A Dynamic Scheduling Approach to Designing Flexible Safety-Critical Systems

The design of safety-critical systems has typically adopted static techniques to simplify error detection and fault tolerance. However, economic pressure to reduce costs is exposing the limitations of those techniques in terms of efficiency in the use of system resources. In some industrial domains, such as the automotive, this pressure is too high, and other approaches to safety must be found, e.g., capable of providing some kind of fault tolerance but with graceful degradation to lower costs, or also capable of adapting to instantaneous requirements to better use the computational/communication resources.

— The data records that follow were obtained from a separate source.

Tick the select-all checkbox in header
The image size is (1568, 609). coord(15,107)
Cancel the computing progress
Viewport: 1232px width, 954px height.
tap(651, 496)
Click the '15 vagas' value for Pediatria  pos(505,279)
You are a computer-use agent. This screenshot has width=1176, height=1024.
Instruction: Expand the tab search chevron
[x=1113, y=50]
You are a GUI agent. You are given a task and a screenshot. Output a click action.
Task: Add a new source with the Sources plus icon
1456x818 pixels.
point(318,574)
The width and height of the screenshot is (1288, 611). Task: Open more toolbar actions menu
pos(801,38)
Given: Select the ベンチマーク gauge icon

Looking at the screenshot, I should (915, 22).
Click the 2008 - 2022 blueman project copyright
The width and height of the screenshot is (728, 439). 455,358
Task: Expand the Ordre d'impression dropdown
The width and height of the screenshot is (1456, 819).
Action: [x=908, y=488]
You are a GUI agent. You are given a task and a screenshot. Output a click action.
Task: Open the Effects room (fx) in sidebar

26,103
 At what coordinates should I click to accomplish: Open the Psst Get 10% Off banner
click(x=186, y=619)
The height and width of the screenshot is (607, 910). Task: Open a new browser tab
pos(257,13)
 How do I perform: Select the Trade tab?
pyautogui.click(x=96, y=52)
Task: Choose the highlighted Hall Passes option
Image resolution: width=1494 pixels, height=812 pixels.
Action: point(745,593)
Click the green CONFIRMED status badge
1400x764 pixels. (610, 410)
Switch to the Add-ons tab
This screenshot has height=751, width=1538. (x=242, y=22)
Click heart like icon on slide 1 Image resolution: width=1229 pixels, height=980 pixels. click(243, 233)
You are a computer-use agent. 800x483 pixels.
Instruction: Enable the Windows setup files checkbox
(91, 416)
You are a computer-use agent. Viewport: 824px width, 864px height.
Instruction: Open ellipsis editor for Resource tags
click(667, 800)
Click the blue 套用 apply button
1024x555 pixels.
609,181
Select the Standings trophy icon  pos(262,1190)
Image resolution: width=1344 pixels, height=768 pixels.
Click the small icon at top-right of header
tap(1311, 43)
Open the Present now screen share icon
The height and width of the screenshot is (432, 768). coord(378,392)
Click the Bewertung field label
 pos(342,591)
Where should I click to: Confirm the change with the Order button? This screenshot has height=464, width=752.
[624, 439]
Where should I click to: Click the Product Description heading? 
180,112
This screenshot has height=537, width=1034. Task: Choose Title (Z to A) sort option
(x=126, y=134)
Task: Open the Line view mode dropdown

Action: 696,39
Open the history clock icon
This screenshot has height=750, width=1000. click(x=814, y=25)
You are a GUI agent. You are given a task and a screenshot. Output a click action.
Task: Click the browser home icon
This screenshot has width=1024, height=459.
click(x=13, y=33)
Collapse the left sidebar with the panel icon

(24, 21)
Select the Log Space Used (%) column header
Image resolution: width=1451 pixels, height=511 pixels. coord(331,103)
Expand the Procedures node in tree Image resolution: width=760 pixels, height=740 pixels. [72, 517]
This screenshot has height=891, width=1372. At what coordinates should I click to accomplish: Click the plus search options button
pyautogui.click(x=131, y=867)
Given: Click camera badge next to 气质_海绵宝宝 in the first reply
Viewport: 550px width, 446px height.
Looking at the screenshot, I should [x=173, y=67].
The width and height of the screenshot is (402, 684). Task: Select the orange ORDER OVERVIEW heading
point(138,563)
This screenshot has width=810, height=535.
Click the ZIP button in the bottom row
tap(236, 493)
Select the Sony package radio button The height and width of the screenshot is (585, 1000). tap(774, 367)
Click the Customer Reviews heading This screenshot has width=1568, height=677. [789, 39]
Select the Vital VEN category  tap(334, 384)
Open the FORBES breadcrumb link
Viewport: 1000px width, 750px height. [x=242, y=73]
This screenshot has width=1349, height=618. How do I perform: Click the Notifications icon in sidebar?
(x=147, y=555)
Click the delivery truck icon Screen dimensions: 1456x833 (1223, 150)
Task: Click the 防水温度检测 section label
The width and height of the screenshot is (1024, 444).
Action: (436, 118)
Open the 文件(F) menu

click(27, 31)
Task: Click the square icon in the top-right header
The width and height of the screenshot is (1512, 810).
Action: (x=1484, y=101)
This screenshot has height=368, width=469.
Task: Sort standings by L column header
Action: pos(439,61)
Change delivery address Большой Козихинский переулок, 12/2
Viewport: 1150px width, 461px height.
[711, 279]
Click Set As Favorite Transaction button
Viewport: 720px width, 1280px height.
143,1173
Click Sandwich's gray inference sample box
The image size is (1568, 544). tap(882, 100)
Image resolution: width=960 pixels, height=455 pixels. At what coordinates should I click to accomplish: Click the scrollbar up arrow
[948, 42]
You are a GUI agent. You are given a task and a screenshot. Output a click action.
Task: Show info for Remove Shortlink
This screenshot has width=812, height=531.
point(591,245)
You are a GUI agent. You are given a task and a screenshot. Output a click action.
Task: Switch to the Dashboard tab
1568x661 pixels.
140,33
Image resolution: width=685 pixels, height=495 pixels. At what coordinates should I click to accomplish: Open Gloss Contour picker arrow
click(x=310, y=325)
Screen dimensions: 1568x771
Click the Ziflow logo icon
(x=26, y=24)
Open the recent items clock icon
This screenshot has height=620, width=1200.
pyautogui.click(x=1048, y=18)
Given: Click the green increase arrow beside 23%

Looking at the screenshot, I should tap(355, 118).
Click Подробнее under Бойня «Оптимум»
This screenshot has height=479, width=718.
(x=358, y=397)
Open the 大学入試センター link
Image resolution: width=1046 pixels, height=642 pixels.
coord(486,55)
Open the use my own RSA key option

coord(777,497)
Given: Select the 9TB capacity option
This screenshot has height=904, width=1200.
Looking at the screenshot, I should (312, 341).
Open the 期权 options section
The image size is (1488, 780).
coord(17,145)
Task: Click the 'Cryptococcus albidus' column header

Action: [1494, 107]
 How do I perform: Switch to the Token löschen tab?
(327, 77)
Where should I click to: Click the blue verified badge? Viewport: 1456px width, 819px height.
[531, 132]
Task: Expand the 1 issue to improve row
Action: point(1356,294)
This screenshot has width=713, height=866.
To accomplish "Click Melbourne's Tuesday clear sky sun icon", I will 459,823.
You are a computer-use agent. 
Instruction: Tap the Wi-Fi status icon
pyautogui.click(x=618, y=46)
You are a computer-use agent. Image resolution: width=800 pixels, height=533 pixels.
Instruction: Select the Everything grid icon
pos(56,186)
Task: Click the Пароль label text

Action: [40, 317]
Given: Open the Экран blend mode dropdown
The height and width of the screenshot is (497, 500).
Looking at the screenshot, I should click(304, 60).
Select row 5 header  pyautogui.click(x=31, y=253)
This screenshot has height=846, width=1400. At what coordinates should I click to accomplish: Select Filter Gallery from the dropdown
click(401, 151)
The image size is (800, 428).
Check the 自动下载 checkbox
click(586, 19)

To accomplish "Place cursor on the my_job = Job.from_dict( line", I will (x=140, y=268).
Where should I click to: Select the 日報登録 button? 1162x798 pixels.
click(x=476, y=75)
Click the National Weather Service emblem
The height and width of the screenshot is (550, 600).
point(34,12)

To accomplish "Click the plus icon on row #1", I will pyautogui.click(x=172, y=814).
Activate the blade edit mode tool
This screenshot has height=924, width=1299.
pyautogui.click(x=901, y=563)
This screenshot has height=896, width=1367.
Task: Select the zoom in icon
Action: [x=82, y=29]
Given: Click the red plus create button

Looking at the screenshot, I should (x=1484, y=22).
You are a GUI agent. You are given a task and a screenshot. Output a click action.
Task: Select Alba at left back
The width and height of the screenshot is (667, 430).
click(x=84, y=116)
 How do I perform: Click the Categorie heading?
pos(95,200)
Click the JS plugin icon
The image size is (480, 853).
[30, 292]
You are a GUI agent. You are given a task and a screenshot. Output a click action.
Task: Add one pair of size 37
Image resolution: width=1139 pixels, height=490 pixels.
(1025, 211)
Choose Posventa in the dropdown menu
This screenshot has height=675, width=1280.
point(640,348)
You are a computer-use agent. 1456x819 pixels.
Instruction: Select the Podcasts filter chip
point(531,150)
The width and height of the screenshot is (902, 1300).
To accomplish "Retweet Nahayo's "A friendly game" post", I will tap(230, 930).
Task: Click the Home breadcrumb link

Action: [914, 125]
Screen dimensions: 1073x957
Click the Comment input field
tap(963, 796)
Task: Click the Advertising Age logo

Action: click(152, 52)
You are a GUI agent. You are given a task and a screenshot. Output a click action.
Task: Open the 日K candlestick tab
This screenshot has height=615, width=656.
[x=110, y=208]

This paper analyses the development of systems that exhibit such level of flexibility, allowing the system configuration to evolve within a well-defined space. Two options are possible, one starting from the typical static approach but introducing choice points that are evaluated only at runtime, and another one starting from an open systems approach but delimiting the space of possible adaptations. The paper follows the latter and presents a specific contribution, namely, the concept of local utilization bound, which supports a fast and efficient schedulability analysis for on-line resource management that assures continued safe operation. Such local bound is derived off-line for the specific set of possible configurations, and can be significantly higher than any generic non-necessary utilization bound such as the well known Liu and Layland s bound for Rate-Monotonic scheduling.